BILLINGS- As the controversy over the COVID-19 vaccine remains in the United States, those who have lived for decades through some of the worst viruses and diseases are wondering why.
Claire Leslie of Billings remembers living through polio well.
“Well it went on for a long time. It was almost every summer,” she said.
Leslie is a resident of St. John’s United and graciously agreed to talk to MTN News about life during polio.
“Well, we would not be able to go to the swimming pool or the other parks. We had to stay home,” she said.
Polio struck when she was young, but the polio vaccine was around for as much as 40 years. Leslie doesn’t quite remember getting the vaccine, because she got vaccines all the time.
“It was just another shot,” she said.
The disease caused paralysis and even President Franklin D. Roosevelt got it. But in 1979, polio was eliminated.
Leslie says looking back, no one from her generation, that she remembers, was against getting a vaccine. But she says the vaccine was different than Covid in that you could see the results.
“So, when you saw the results of polio, you want it to be vaccinated,” she said. “Everybody wanted to get the vaccine because they didn't want to be crippled. You could see the results.”
But now living through a global pandemic with so much uncertainty surrounding the COVID-19 pandemic and the vaccine, Leslie says she’s surprised.

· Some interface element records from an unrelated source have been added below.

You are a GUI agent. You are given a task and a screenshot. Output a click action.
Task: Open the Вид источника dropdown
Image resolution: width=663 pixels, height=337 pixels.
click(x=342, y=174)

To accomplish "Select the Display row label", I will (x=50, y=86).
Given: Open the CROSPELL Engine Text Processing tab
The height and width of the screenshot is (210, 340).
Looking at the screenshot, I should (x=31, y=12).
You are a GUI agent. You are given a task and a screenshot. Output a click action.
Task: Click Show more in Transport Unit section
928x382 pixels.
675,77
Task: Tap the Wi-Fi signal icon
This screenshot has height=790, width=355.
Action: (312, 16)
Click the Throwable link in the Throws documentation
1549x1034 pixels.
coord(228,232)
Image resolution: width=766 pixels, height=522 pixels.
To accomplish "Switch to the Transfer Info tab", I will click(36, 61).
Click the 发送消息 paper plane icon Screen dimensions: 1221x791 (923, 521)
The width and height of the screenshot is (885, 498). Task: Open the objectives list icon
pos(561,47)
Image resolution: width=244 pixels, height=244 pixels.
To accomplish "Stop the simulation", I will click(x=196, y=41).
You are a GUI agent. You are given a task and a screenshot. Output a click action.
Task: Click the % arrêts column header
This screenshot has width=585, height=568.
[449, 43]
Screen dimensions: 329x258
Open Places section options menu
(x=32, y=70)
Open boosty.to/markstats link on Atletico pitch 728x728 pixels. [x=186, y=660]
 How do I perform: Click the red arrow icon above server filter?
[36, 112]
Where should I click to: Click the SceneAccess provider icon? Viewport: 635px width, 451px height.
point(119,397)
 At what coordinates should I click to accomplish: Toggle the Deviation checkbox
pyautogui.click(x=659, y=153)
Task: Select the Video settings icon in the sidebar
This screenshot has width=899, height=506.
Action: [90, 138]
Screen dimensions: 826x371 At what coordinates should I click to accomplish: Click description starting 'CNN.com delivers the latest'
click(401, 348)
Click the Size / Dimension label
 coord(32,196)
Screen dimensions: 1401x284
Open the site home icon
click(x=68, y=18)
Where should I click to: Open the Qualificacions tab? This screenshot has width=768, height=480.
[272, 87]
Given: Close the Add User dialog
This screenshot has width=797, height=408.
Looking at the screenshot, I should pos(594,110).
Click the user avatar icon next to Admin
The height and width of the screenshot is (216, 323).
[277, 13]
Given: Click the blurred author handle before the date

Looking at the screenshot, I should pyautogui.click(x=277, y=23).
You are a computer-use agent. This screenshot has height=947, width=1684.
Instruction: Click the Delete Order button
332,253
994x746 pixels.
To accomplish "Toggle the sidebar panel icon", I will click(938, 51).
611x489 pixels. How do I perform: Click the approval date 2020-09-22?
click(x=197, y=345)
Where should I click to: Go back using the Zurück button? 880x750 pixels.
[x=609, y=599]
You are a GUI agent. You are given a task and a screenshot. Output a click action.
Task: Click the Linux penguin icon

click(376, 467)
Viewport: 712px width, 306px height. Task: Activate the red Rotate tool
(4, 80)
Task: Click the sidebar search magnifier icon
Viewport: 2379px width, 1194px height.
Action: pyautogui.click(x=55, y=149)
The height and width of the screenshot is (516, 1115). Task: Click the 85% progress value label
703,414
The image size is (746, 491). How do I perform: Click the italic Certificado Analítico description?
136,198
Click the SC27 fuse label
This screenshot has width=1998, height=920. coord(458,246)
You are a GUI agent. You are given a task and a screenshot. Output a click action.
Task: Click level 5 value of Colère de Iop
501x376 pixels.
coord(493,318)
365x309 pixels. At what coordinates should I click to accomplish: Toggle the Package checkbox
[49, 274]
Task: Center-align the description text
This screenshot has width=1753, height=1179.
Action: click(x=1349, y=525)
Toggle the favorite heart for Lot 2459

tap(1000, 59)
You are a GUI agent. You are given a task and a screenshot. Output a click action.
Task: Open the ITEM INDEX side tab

“I would get every vaccine known to mankind,” she said. “You certainly don't travel overseas, and not get vaccinated for yellow fever. And all of us got vaccinated when we were children for smallpox. Everybody my age has a scar from smallpox.”
The evolution of vaccines has rich ties to the state of Montana. Scientist Maurice Hilleman from Miles City, who attended Montana State University and eventually landed a job at Merck, has saved millions of lives after inventing dozens of vaccines including hepatitis and measles, mumps, and rubella.
Sharon Peterson with the Montana Bioscience Alliance says his work should make Montanans proud of vaccines in general.
“People need to understand the science, and I'm hoping that knowing that somebody from Miles City, Montana, was the person, would really help understand the science,” she said.
She believes that if Hilleman were alive today, he may have helped develop the COVID-19 vaccine.
“He totally believed in what he did, and never took credit for saving lives,” said Peterson. “And I think he would be a little shocked that people are resisting.”
She also remembers getting the polio vaccine.
“I remember taking my small children to Lewistown for the vaccine. We knew we won't get polio, and that's really important.”
And while COVID is a completely different virus both women agree…. they feel stumped at why there’s so much controversy over vaccines.
“We were so glad to have it,” said Leslie. “I try and be generous and say everybody has their reason. I don't understand the reason, but they may have a medical reason that I don't understand. I just can't be judgmental about everything, even though I want to.”